Updated

A $1.9 billion plan to help rebuild the lives of almost 9 million former and current Afghan refugees gained international backing Thursday, as officials prepare for the impending U.S. withdrawal from Afghanistan.

Officials from Afghanistan, Pakistan, Iran, Switzerland and the United Nations appeared at a conference in Geneva to tout the plan, which will initially focus on providing schools and jobs and meeting other basic needs for the 5.7 million Afghans who have returned to their homeland.

The meeting was not a donor conference, however, and officials acknowledged that raising the funds will take some effort.

"We have identified 48 sites in Afghanistan as the priority sites where we can help with the returned refugees, providing them with basic needs, health, employment," said Jamaher Anwary, Afghanistan's minister of refugees and repatriation. "It depends on the support of the international community."

The two-day conference, co-hosted by the U.N. refugee agency and Switzerland this week, was held as the United States winds down its presence in Afghanistan, and Afghans worry about what happens when American and other NATO troops turn security over to the Afghan army and police.

Tens of thousands of Afghans each year have been crossing their nation's border in both directions — returning home, or fleeing to seek asylum abroad. Many Afghans have turned to a thriving human smuggling industry to get themselves or their relatives out of the country.

After the 2001 U.S.-led military intervention that toppled the Taliban, some 5.7 million Afghan refugees returned home to Afghanistan from Pakistan and Iran — roughly 25 percent of the country's total population.

The vast majority of those came back in the first five years, but the numbers have since dwindled, according to the U.N. High Commissioner for Refugees.

Afghans topped the list of asylum claimants to the world's richest countries in 2011, according to the U.N. refugee agency. More than 35,700 Afghans asked for asylum last year, a one-third increase compared to 2010.

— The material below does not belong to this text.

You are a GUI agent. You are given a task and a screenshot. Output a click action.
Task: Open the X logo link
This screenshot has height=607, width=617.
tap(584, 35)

Some 2 million Afghans remain in Pakistan, and 1 million in Iran, and the plan also is intended to help resettle those who wish to return home.

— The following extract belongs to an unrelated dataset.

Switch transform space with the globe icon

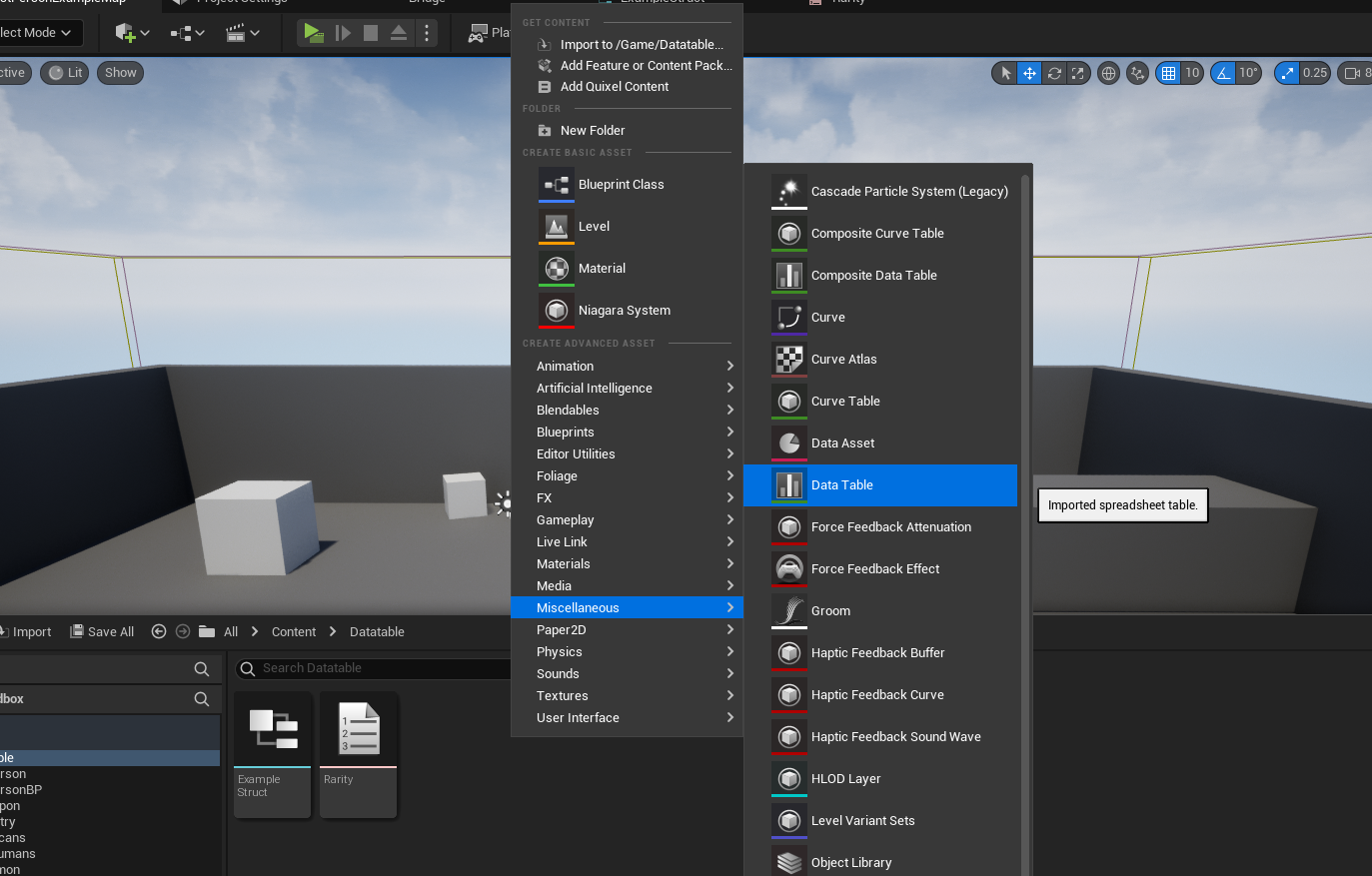[1107, 72]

In Pakistan, about half of the Afghan refugees were born outside of Afghanistan and have no property to return to there. But in Iran, economic challenges have led many Afghans to try to return home.

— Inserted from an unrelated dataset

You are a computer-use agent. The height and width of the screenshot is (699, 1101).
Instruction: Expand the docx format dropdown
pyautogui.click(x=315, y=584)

Shaukat Ullah, Pakistan's minister for states and frontier regions, said his nation aims to voluntarily resettle all Afghans in Pakistan to their homeland by the end of this year. He declined to elaborate on what might happen once the deadline passes.

"We should consider this conference as a starting point of an international consensus for an orderly and safe, voluntary repatriation of Afghan refugees," he said.